Gianni Cuperlo, Antonello Cracolici e Maria Iacono (Pd)
Gianni Cuperlo, Antonello Cracolici e Maria Iacono (Pd)
Archiviate le ferie agostane il Pd torna all’attacco. Riprendono le trattative per trovare un’intesa con il Governo targato Rosario Crocetta e il punto resta sempre lo stesso: la composizione dell’Esecutivo. I democratici da tempo spingono per un rimpasto, un rinnovamento della squadra che consenta un “cambio di passo”, capace di imprimere una svolta all’azione traballante del Governo. Così oggi il segretario dei democratici siciliani ha convocato un vertice nella sede del Pd per fare il punto con le diverse anime del partito e mettere nero su bianco la rosa di nomi da proporre al governatore.

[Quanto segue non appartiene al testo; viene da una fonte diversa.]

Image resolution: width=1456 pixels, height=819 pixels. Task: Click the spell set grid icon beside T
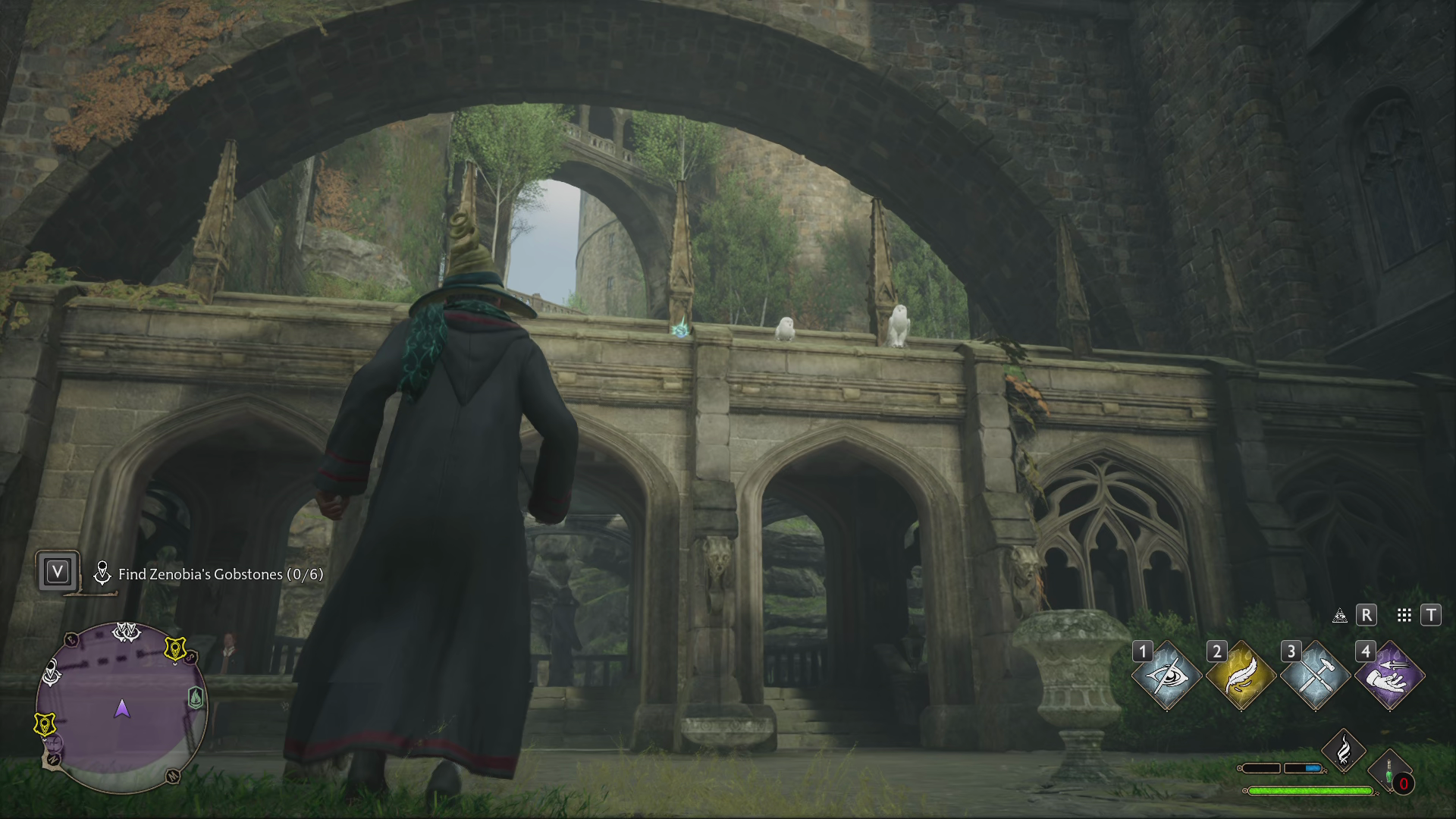point(1404,616)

Tra i democratici, in particolare, cresce il fronte di chi vorrebbe un Esecutivo più politico con l’ingresso in Giunta di qualche deputato, un’ipotesi da sempre avversata da Crocetta, che da mesi frena sul rimpasto e qualche giorno fa ha avvertito gli alleati: il flop del click day dello scorso 5 agosto non può essere “oggetto di mediazioni politiche”. L’ipotesi di piccoli aggiustamenti, però, piace poco ai renziani. “Azzerare e ripartire? Sono d’accordo – dice il vice segretario siciliano del Pd Mila Spicola – ma su tutti i fronti: chiedo a Rosario Crocetta e al Pd tutto, di cui il presidente è dirigente, di agire di concerto con la coalizione per rifare la Giunta, tutta”. Ma sul tavolo secondo la numero due dei democratici siciliani c’è un ragionamento più ampio.

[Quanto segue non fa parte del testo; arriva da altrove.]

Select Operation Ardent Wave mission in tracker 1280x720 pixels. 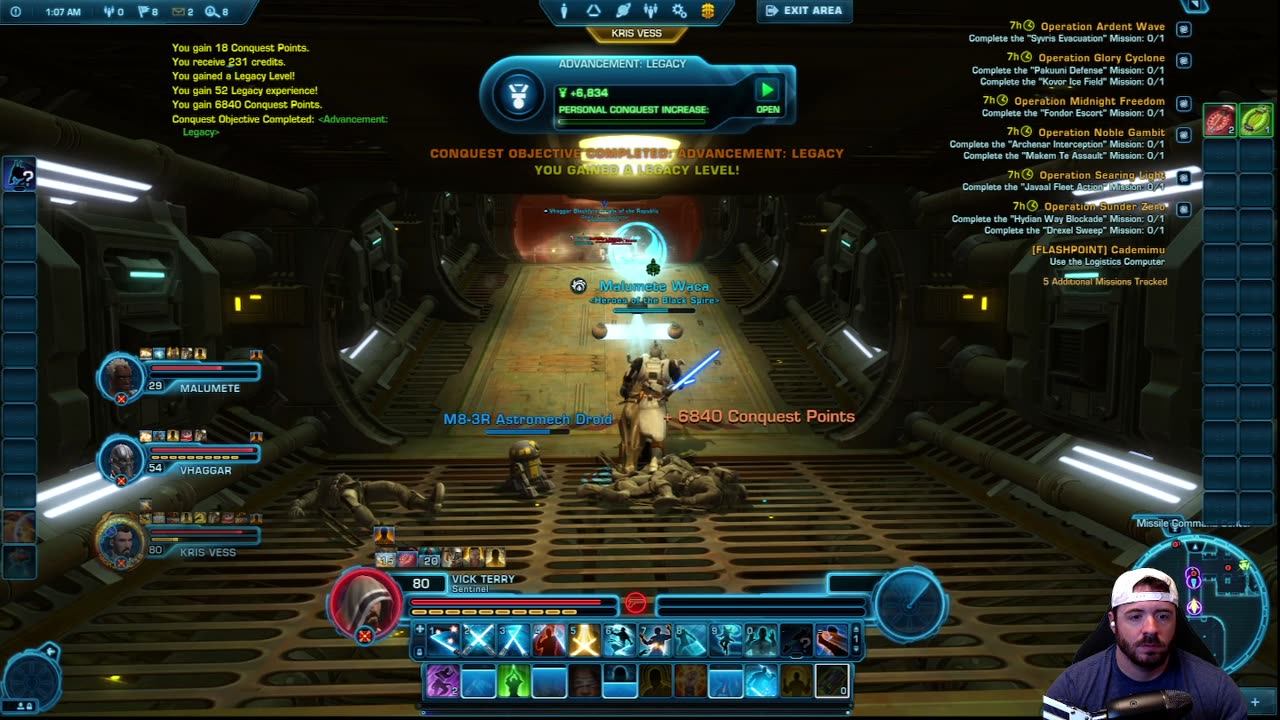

“Chiedo di azzerare e rifare i presidenti di Commissione e dell’Assemblea – spiega – e mettere nello stesso piatto due riforme importanti: una legge elettorale che ridisegni l’assetto istituzionale e i rapporti tra presidente, Aula, Giunta ed elettori, che ricrei un rapporto di fiducia e credibilità, e una riforma dell’apparato burocratico amministrativo”. Sui rapporti tra il governatore e il suo partito interviene Vincenzo Figuccia, vice capogruppo di Forza Italia all’Assembla regionale siciliana. ”Il Pd litiga, i suoi importanti esponenti attaccano Crocetta e il suo governo per conquistare nuove e più fortunate poltrone mentre la Sicilia affonda – attacca – I cittadini sono ancora una volta costretti ad assistere al solito copione: un’ulteriore rimpasto che permetterà al presidente di prolungare i suoi giorni al comando di una terra allo stremo”.